Of course, for some, IOKIYAO.

And, speaking of such things, neoliberals are good at the Orwellian Newspeak:
“We really haven’t done any lobbying,” Mr. Tullman said in an interview. “I think it’s very common with every administration that when they want to talk about the automotive industry, they convene automotive executives, and when they want to talk about the Internet, they convene Internet executives.” 
Nope, not "lobbying." Just "convening."

And, trust me, there will be real shock sticker shocks we haven't yet come across in Obamacare, or at the least, promised savings that never materialize.

Here's another, not a financial one directly (yet):
The records systems sold by the biggest vendors have their fans, who argue that, among other things, the systems ease prescribing medications electronically.

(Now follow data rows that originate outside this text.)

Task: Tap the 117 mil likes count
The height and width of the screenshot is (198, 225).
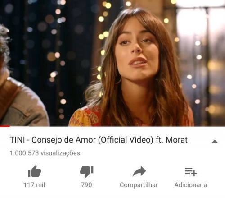Action: 34,185
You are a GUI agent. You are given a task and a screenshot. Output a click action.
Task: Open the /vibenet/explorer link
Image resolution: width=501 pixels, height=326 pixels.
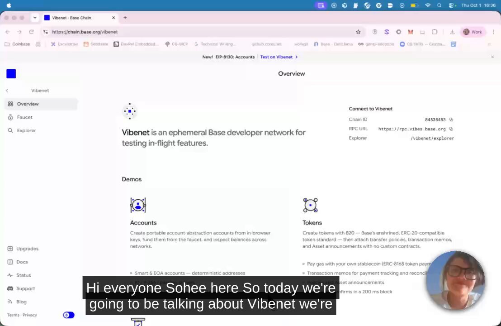pos(432,138)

But these systems also have many critics, who contend that they can be difficult to use, cannot share patient information with other systems and are sometimes adding hours to the time physicians spend documenting patient care. 
So, we're not even getting what we're supposed to be paying for.

But, no matter. Like Reagan looking for a pony after finding pony shit, Obamiacs in the rank and file will believe the true gold will soon show up. Meanwhile, Glen Tullman and his wallet keep on smiling.

And, in other Obamacare news, a few Senate Dems say Team Obama is foot-dragging on some implementation issues. Maybe that's because there's no "convening."

This is why I worried so much about one aspect of Obamacare when it was put forward: the lack of cost control.

Promises of what things might do in cost control is no substitute for regulation on statuatory stipulations specifically toward that end. And, from no federal bureau of insurance regulation through no mandatory paperwork uniformity for hardcopy records and on to other things, plenty of promises don't add up to a hill of beans.

In some cases, this may have been nothing more than naivete, believing that such savings would become real. I hope they're right; I'd love to be proven wrong.

But, in other cases, and from people higher up the Team Obama ladder, like Tullman? They surely knew any promises they made were being overstated at the time they were making them, at the time they were "consulting" with America's Health Insurance Plans.

But, hey, this is the "most transparent administration in history" and I'm just a poor Obama-skeptic, more and more Obama-cynic, peon, so what do I know, right?